Extracted data entries:
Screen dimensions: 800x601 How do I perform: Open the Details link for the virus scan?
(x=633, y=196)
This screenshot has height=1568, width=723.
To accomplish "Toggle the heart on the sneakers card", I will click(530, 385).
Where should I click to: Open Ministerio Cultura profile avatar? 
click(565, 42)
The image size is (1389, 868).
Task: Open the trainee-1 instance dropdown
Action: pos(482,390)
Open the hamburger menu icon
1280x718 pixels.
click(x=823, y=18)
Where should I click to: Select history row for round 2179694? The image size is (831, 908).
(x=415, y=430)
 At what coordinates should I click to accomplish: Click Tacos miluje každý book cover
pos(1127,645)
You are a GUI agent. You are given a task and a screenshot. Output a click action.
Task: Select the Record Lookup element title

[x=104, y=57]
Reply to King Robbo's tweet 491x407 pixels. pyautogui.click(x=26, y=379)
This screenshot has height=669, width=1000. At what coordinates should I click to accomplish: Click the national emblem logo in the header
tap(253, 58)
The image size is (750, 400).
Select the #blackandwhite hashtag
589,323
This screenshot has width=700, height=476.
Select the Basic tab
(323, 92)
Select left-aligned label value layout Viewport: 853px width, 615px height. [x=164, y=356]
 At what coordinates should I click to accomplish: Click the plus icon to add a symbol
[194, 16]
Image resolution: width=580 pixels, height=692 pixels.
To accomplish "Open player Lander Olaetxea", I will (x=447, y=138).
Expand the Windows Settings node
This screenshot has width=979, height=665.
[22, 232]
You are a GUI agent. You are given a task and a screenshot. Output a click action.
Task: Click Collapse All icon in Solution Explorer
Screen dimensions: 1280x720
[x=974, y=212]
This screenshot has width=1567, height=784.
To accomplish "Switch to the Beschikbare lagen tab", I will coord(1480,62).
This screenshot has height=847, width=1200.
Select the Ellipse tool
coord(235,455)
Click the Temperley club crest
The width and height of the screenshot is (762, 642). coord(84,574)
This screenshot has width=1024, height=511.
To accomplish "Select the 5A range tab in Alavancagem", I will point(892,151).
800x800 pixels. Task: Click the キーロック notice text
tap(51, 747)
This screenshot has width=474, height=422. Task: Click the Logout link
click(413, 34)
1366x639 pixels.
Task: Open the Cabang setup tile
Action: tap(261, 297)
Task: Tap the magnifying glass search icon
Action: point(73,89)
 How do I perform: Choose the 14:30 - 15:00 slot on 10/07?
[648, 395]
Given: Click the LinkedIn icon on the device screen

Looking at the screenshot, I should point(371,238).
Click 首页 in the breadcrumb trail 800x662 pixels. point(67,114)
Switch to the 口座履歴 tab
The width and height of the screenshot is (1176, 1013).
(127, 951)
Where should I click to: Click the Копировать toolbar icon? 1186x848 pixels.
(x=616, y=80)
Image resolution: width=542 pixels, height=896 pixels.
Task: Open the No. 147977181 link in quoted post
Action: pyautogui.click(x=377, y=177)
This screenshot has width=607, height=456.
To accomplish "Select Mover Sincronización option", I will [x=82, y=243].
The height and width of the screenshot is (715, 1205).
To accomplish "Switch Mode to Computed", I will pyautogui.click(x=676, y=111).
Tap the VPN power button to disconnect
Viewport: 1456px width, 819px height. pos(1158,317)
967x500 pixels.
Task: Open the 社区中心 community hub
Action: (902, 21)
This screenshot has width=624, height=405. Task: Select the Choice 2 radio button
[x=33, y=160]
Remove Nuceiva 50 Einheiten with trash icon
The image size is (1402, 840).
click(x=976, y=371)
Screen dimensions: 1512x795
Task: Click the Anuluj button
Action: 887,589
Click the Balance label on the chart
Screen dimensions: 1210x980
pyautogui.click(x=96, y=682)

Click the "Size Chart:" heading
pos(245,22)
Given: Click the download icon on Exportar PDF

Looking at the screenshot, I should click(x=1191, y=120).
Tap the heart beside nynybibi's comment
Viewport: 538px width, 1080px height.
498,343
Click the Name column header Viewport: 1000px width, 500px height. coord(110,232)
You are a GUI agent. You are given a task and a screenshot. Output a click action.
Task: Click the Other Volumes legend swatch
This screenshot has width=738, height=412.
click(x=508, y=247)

__To do__. Return, word for word, the lines from the one containing "Task: Click the Other Volumes legend swatch" through the end of the data above, both ends included, and nothing else.

__Task output__.
Task: Click the Other Volumes legend swatch
This screenshot has width=738, height=412.
click(x=508, y=247)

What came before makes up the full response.